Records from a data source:
★ ★ ★

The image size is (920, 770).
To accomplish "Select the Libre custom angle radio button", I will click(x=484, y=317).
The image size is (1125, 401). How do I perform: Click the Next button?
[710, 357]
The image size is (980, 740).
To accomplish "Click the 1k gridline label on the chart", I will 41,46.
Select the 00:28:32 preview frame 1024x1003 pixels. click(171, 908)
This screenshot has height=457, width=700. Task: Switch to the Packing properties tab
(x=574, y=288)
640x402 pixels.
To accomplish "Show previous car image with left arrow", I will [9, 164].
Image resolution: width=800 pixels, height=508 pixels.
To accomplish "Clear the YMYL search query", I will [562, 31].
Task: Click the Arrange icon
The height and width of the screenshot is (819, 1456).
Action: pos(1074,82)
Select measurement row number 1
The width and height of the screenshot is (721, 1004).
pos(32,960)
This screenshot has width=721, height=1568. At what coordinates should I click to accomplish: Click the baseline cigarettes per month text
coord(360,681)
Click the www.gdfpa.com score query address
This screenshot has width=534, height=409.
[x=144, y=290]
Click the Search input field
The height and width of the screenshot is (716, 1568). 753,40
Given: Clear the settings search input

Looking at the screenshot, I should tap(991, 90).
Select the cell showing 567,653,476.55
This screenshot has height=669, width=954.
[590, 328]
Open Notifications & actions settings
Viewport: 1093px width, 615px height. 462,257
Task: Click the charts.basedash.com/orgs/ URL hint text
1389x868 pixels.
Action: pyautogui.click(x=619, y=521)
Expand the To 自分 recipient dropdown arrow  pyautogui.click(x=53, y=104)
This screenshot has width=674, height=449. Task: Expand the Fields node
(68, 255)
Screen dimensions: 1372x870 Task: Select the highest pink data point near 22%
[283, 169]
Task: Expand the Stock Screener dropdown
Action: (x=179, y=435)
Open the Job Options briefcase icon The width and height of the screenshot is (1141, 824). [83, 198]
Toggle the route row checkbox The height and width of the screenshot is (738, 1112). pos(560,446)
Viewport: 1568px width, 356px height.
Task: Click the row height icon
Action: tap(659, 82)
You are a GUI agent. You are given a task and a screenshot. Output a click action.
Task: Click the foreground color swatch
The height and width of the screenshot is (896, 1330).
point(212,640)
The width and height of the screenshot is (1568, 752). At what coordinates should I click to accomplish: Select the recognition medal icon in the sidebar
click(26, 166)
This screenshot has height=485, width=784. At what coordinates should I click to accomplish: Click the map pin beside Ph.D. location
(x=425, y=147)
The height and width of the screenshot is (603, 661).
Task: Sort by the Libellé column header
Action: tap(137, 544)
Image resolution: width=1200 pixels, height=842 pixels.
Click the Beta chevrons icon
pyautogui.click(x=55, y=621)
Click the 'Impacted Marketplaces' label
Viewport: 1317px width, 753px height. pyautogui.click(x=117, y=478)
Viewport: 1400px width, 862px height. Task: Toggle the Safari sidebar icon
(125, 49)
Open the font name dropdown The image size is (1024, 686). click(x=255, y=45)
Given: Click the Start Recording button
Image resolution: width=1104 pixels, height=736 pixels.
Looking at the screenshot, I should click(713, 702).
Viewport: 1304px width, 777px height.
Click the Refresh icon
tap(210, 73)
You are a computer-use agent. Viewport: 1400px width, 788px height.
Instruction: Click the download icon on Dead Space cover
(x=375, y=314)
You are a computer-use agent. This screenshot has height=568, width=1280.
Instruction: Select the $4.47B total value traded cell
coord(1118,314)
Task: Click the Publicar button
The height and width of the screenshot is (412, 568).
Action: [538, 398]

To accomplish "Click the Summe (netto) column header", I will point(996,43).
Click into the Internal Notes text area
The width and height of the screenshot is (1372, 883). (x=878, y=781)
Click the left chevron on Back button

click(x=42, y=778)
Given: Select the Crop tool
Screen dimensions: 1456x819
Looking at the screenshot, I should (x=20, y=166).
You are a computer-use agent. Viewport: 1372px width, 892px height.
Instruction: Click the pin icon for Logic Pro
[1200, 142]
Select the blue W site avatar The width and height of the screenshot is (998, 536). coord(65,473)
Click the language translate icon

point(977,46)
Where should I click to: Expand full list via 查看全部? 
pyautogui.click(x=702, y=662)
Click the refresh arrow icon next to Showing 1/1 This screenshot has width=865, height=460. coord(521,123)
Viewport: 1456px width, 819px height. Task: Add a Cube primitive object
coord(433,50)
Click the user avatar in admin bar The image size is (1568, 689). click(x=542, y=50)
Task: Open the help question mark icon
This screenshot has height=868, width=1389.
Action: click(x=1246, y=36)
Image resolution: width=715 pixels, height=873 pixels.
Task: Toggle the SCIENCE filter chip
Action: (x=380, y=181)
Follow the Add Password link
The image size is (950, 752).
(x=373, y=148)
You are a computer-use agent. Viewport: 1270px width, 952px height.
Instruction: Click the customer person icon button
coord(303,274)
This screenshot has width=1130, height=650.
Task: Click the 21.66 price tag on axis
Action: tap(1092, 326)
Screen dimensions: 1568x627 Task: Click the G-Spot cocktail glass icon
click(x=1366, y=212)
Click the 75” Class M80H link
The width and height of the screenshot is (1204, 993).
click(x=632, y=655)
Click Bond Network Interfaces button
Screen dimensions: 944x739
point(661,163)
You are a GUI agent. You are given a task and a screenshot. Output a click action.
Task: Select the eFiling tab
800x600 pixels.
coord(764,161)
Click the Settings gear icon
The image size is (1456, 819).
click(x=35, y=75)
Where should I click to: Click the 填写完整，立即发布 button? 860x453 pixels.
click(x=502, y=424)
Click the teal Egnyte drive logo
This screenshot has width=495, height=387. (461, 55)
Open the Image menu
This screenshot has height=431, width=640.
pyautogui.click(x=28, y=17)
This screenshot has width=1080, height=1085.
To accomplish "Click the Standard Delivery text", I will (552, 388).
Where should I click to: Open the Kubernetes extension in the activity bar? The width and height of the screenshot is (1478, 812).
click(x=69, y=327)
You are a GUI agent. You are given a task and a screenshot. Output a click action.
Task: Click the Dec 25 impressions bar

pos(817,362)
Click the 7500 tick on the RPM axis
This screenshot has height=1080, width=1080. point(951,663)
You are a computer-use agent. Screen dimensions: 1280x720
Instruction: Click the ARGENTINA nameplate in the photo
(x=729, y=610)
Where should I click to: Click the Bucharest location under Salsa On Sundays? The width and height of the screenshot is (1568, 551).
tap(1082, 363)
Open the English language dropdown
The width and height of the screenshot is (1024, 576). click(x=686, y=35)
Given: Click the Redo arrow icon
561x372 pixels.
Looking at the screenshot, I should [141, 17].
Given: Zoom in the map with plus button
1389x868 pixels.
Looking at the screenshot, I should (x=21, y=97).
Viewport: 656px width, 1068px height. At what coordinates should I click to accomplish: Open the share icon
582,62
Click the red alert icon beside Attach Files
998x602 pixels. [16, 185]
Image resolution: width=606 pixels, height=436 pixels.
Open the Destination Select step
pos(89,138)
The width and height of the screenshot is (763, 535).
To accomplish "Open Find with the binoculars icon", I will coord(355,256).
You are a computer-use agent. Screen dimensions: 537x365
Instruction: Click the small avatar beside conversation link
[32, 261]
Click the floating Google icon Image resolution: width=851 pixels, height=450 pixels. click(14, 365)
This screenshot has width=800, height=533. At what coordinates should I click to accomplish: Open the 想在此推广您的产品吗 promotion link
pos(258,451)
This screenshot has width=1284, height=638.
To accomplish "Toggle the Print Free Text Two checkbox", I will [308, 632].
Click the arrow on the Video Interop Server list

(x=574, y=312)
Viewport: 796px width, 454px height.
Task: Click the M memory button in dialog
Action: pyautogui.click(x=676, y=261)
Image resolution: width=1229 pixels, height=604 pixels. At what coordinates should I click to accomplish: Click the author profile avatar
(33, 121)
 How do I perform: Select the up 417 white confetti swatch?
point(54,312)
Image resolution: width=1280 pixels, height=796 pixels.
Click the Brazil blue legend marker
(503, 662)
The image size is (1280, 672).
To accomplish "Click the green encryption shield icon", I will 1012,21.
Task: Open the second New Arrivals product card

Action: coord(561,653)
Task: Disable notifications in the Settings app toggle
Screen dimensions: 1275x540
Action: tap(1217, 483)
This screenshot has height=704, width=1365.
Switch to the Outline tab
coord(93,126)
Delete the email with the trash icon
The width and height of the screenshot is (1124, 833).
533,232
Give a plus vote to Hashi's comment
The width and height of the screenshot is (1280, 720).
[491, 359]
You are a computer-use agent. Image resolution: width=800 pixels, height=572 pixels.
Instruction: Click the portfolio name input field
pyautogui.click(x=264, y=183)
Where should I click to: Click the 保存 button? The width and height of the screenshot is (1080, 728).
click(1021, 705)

★ ★ ★

## Work instructions
Can you quote the lines of the material word for word, starting at the line containing "Click the left chevron on Back button" and ending at the line containing "Looking at the screenshot, I should (x=20, y=166)."?

## Result below
Click the left chevron on Back button

click(x=42, y=778)
Given: Select the Crop tool
Screen dimensions: 1456x819
Looking at the screenshot, I should (x=20, y=166).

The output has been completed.